%%

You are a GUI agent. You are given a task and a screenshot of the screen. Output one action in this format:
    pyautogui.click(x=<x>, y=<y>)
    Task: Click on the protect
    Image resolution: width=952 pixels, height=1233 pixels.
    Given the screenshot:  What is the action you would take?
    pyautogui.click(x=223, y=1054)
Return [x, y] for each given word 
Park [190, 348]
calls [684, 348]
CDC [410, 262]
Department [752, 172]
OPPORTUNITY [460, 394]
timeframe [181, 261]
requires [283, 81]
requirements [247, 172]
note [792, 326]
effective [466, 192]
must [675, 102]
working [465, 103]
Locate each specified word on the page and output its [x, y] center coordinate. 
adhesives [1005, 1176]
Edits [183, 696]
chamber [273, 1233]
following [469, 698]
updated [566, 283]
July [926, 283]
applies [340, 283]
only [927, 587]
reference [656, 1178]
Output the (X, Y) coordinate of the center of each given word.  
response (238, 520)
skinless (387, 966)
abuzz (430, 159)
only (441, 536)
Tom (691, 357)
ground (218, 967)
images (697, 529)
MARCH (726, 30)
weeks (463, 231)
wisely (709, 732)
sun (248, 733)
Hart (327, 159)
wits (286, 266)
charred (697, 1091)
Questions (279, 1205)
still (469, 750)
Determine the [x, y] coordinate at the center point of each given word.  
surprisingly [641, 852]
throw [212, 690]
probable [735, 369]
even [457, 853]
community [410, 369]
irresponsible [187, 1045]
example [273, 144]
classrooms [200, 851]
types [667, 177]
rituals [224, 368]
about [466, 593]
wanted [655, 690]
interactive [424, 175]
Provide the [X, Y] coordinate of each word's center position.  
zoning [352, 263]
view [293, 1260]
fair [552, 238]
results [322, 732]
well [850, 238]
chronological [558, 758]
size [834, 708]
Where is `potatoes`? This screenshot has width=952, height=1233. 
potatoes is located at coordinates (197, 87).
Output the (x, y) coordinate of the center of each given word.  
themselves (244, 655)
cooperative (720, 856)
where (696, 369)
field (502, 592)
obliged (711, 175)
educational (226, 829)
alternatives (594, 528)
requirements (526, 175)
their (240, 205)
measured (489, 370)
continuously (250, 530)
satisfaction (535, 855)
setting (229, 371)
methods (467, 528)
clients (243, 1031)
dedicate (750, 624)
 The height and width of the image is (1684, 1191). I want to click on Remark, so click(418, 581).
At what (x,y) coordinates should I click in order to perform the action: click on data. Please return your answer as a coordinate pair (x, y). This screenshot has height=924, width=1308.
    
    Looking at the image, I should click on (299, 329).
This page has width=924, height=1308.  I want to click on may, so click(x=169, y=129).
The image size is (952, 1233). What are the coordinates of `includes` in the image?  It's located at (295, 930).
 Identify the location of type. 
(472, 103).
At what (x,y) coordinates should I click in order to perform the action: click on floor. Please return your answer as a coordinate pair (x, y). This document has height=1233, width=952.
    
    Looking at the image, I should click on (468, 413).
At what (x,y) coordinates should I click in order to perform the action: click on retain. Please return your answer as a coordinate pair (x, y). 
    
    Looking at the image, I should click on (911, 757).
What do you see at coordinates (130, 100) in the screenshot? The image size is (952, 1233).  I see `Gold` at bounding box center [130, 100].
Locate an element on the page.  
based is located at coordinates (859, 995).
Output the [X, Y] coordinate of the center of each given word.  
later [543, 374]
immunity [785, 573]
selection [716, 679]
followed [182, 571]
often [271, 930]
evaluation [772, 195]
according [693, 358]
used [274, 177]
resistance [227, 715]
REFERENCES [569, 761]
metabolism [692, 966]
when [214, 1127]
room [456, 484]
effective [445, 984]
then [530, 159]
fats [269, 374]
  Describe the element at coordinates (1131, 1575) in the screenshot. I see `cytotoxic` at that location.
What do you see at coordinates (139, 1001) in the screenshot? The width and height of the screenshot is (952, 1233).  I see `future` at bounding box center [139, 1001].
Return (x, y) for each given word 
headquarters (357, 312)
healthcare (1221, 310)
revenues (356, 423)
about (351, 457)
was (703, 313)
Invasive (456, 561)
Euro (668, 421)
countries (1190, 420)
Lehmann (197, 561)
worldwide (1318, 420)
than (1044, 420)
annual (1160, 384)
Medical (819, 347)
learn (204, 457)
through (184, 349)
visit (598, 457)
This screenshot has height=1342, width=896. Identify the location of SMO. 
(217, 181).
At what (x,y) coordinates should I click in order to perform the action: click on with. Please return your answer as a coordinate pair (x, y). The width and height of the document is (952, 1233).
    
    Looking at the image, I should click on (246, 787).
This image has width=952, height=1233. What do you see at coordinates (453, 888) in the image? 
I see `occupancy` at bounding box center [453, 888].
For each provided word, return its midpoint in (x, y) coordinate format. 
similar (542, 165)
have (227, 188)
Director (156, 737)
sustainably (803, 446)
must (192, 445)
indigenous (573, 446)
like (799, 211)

%%

Problem - Could you copy out every one of the lines above, character for character?

Answer to the problem -
You are a GUI agent. You are given a task and a screenshot of the screen. Output one action in this format:
    pyautogui.click(x=<x>, y=<y>)
    Task: Click on the protect
    Image resolution: width=952 pixels, height=1233 pixels.
    Given the screenshot:  What is the action you would take?
    pyautogui.click(x=223, y=1054)
Return [x, y] for each given word 
Park [190, 348]
calls [684, 348]
CDC [410, 262]
Department [752, 172]
OPPORTUNITY [460, 394]
timeframe [181, 261]
requires [283, 81]
requirements [247, 172]
note [792, 326]
effective [466, 192]
must [675, 102]
working [465, 103]
Locate each specified word on the page and output its [x, y] center coordinate. 
adhesives [1005, 1176]
Edits [183, 696]
chamber [273, 1233]
following [469, 698]
updated [566, 283]
July [926, 283]
applies [340, 283]
only [927, 587]
reference [656, 1178]
Output the (X, Y) coordinate of the center of each given word.  
response (238, 520)
skinless (387, 966)
abuzz (430, 159)
only (441, 536)
Tom (691, 357)
ground (218, 967)
images (697, 529)
MARCH (726, 30)
weeks (463, 231)
wisely (709, 732)
sun (248, 733)
Hart (327, 159)
wits (286, 266)
charred (697, 1091)
Questions (279, 1205)
still (469, 750)
Determine the [x, y] coordinate at the center point of each given word.  
surprisingly [641, 852]
throw [212, 690]
probable [735, 369]
even [457, 853]
community [410, 369]
irresponsible [187, 1045]
example [273, 144]
classrooms [200, 851]
types [667, 177]
rituals [224, 368]
about [466, 593]
wanted [655, 690]
interactive [424, 175]
Provide the [X, Y] coordinate of each word's center position.  
zoning [352, 263]
view [293, 1260]
fair [552, 238]
results [322, 732]
well [850, 238]
chronological [558, 758]
size [834, 708]
Where is `potatoes`? This screenshot has width=952, height=1233. 
potatoes is located at coordinates (197, 87).
Output the (x, y) coordinate of the center of each given word.  
themselves (244, 655)
cooperative (720, 856)
where (696, 369)
field (502, 592)
obliged (711, 175)
educational (226, 829)
alternatives (594, 528)
requirements (526, 175)
their (240, 205)
measured (489, 370)
continuously (250, 530)
satisfaction (535, 855)
setting (229, 371)
methods (467, 528)
clients (243, 1031)
dedicate (750, 624)
 The height and width of the image is (1684, 1191). I want to click on Remark, so click(418, 581).
At what (x,y) coordinates should I click in order to perform the action: click on data. Please return your answer as a coordinate pair (x, y). This screenshot has height=924, width=1308.
    
    Looking at the image, I should click on (299, 329).
This page has width=924, height=1308.  I want to click on may, so click(x=169, y=129).
The image size is (952, 1233). What are the coordinates of `includes` in the image?  It's located at (295, 930).
 Identify the location of type. 
(472, 103).
At what (x,y) coordinates should I click in order to perform the action: click on floor. Please return your answer as a coordinate pair (x, y). This document has height=1233, width=952.
    
    Looking at the image, I should click on (468, 413).
At what (x,y) coordinates should I click in order to perform the action: click on retain. Please return your answer as a coordinate pair (x, y). 
    
    Looking at the image, I should click on (911, 757).
What do you see at coordinates (130, 100) in the screenshot? The image size is (952, 1233).  I see `Gold` at bounding box center [130, 100].
Locate an element on the page.  
based is located at coordinates (859, 995).
Output the [X, Y] coordinate of the center of each given word.  
later [543, 374]
immunity [785, 573]
selection [716, 679]
followed [182, 571]
often [271, 930]
evaluation [772, 195]
according [693, 358]
used [274, 177]
resistance [227, 715]
REFERENCES [569, 761]
metabolism [692, 966]
when [214, 1127]
room [456, 484]
effective [445, 984]
then [530, 159]
fats [269, 374]
  Describe the element at coordinates (1131, 1575) in the screenshot. I see `cytotoxic` at that location.
What do you see at coordinates (139, 1001) in the screenshot? The width and height of the screenshot is (952, 1233).  I see `future` at bounding box center [139, 1001].
Return (x, y) for each given word 
headquarters (357, 312)
healthcare (1221, 310)
revenues (356, 423)
about (351, 457)
was (703, 313)
Invasive (456, 561)
Euro (668, 421)
countries (1190, 420)
Lehmann (197, 561)
worldwide (1318, 420)
than (1044, 420)
annual (1160, 384)
Medical (819, 347)
learn (204, 457)
through (184, 349)
visit (598, 457)
This screenshot has height=1342, width=896. Identify the location of SMO. 
(217, 181).
At what (x,y) coordinates should I click in order to perform the action: click on with. Please return your answer as a coordinate pair (x, y). The width and height of the document is (952, 1233).
    
    Looking at the image, I should click on (246, 787).
This image has width=952, height=1233. What do you see at coordinates (453, 888) in the image? 
I see `occupancy` at bounding box center [453, 888].
For each provided word, return its midpoint in (x, y) coordinate format. 
similar (542, 165)
have (227, 188)
Director (156, 737)
sustainably (803, 446)
must (192, 445)
indigenous (573, 446)
like (799, 211)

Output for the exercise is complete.